Its the first Friday of the month, and you know what that means: Nonfarm Payroll data for the prior month. With the consensus expectations at a very high 250k, why wouldn’t I once again take "the Under?"

Indeed, this month presents several additional reasons to do so, beyond my mere lack of faith in the forecasts of economists:

• Layoffs for January 2006 were 12 percent higher than the January 2005 level.  Announced layoffs were above 100,000, and came from Ford, Mattel, GM, Mitsubishi, Time Warner, Electronic Arts, BF Goodrich, and others. When you are laying off, you are not likely to be hiring;

• The Birth/Death adjustment in January tends to be quite negative, as companies dissolve after years’ and quarter’s end. This statistical adjustment has become quite significant, with the Birth/Death adjustment accounting for well over a third (~37%) of all newly created jobs since the recession ended.

• New unemployment claims were low in January, and many economists use them as a significant part of their NFP projections. But as MS Howell’s Brian Reynolds notes:

"Many economic forecasters who form the consensus rely heavily on the claims data when making their guesses (and they are nothing more than guesses) about what the payroll data may look like.

This is understandable, but often wrong. For one thing, the two series measure two different things. Friday’s payroll number attempts to measure the net number of new jobs created, while the claims data only attempts to measure half of that equation, the number of people who are filing for unemployment after being let go.

In addition, the two series are calculated entirely differently, and there can be timing differences. So, while the two often correlate in the long run, there is often no correlation between them on a month-to-month basis."   (emphasis added).


As far as the markets are concerned, I would expect a large range that would not be too disruptive after yesterday’s 2 billion plus share sell off. Anything between 150k to 250k implies modest growth. A number that’s too low supports the bear argument that the economy is already starting to cool, while a number that’s too high (300k plus) might stoke fears that the Fed’s tightening cycle has much further to go.      

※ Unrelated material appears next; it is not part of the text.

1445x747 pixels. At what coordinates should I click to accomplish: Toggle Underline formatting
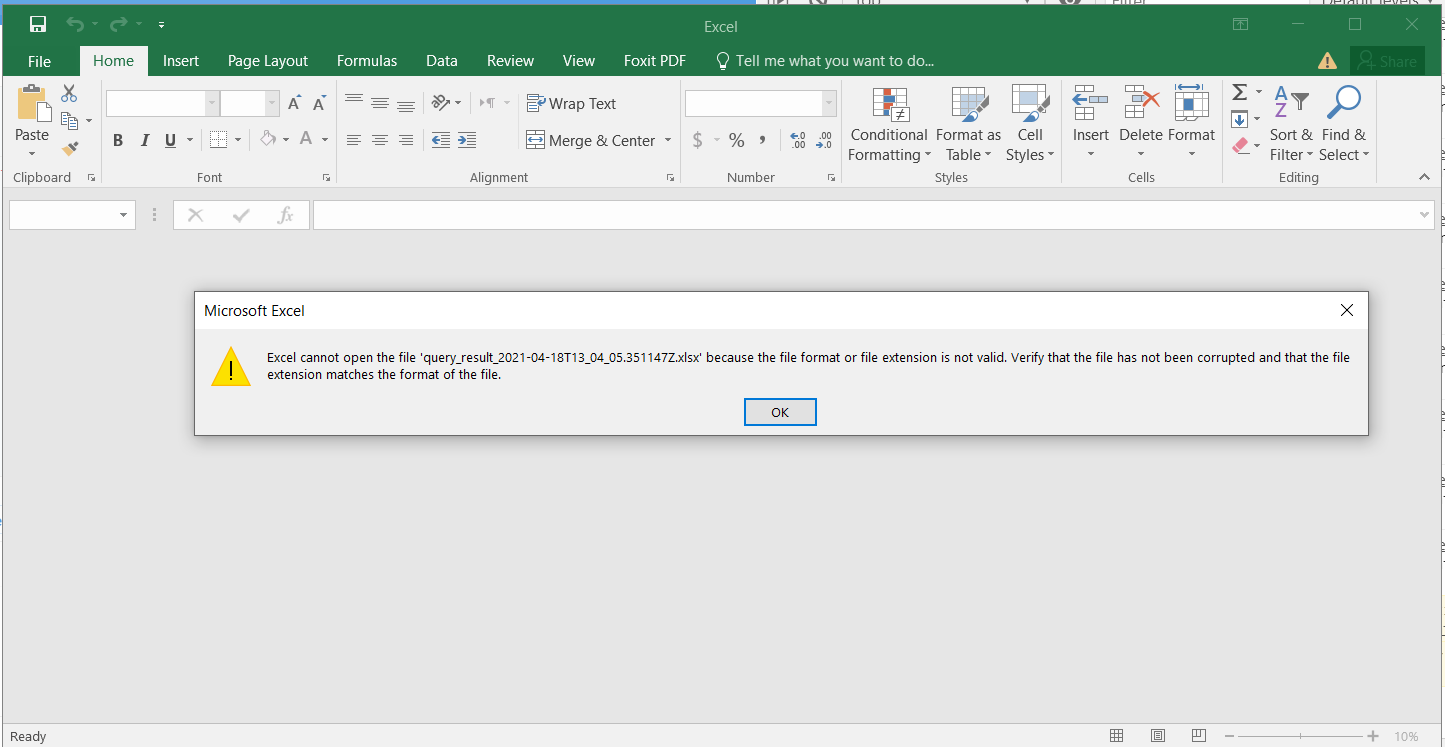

Final caveat: I have long ago stated that the BLS does not monkey around with the numbers. Sure, the model is biased to the upside (just as the CPI model is biased to the downside). But thats just the politics of governing, and both parties are guilty of this.

However, consider that over the past 4 years, the Birth Death model has subtracted an average of 308k jobs each January (2002-2005 = -239k, -391k, -321, -280).

Given this very reliable pattern, I would cry foul if the B/D number was wildly off its prior trend. Its something worth watching.